Output what the records say, word for word, with no images.

[MATERIAL TO PROCESS — start]

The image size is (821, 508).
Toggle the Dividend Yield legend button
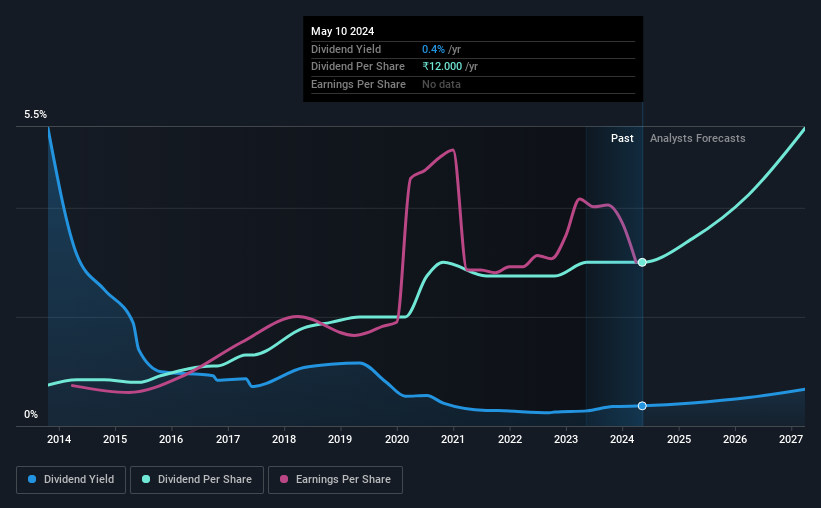71,480
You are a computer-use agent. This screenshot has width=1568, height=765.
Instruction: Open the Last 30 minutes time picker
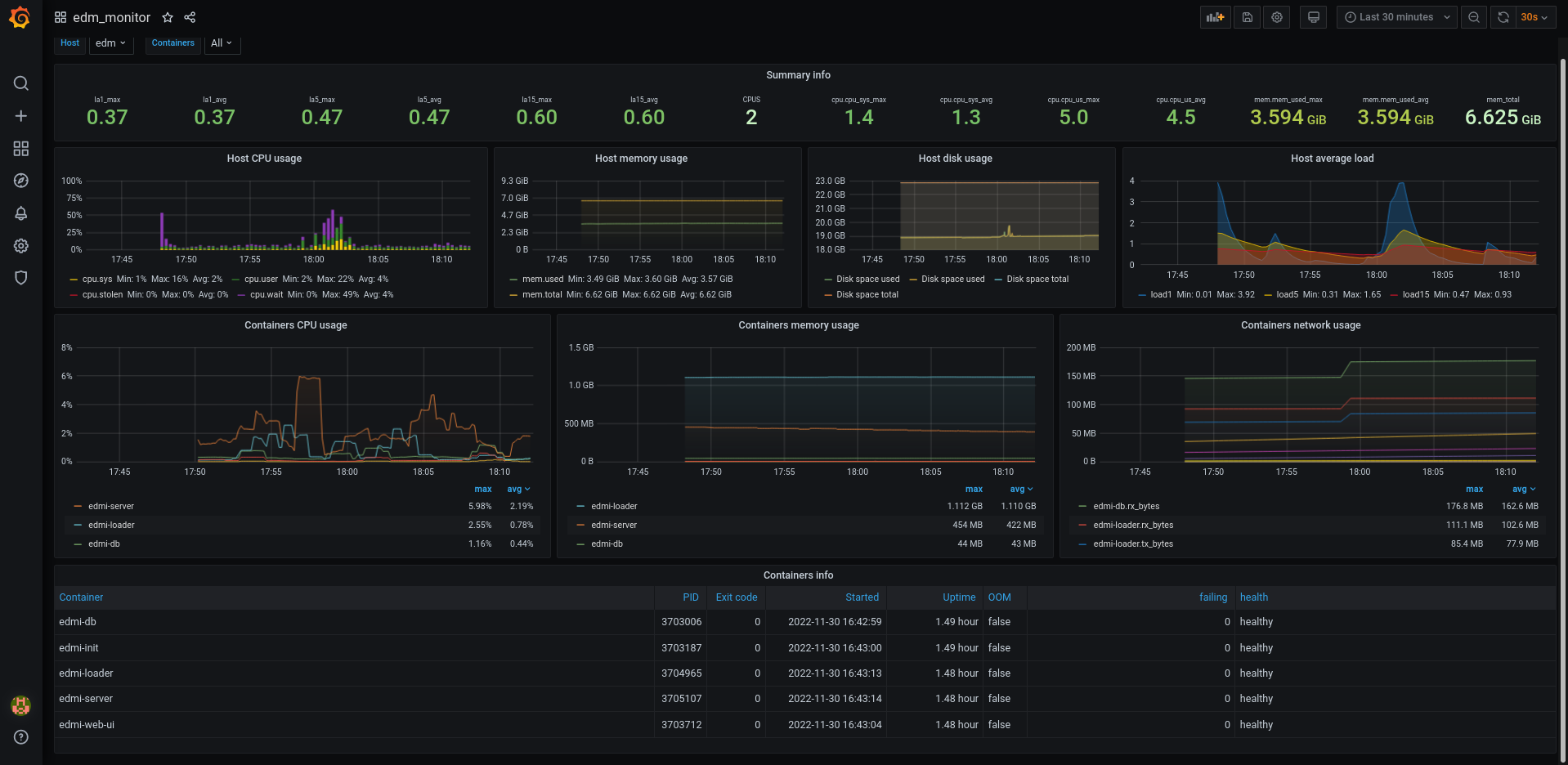(1396, 17)
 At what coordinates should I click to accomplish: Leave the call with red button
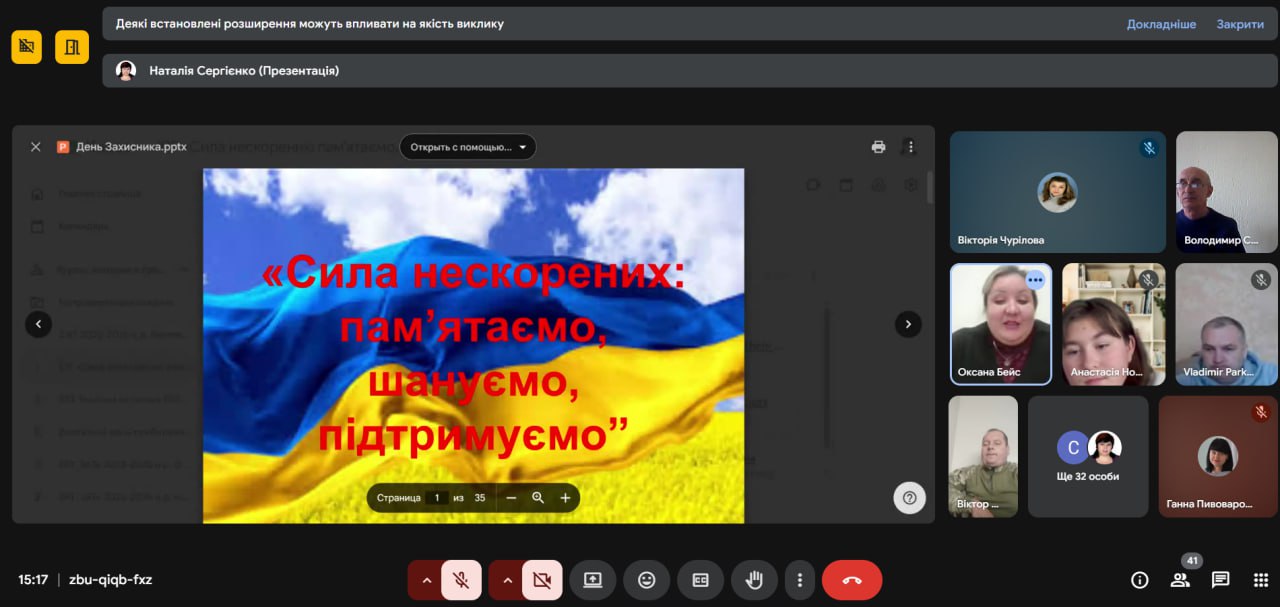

[MATERIAL TO PROCESS — finish]

▶ **ANSWER AREA**:
The image size is (821, 508).
Toggle the Dividend Yield legend button
71,480
You are a computer-use agent. This screenshot has width=1568, height=765.
Instruction: Open the Last 30 minutes time picker
(1396, 17)
 At what coordinates should I click to accomplish: Leave the call with red button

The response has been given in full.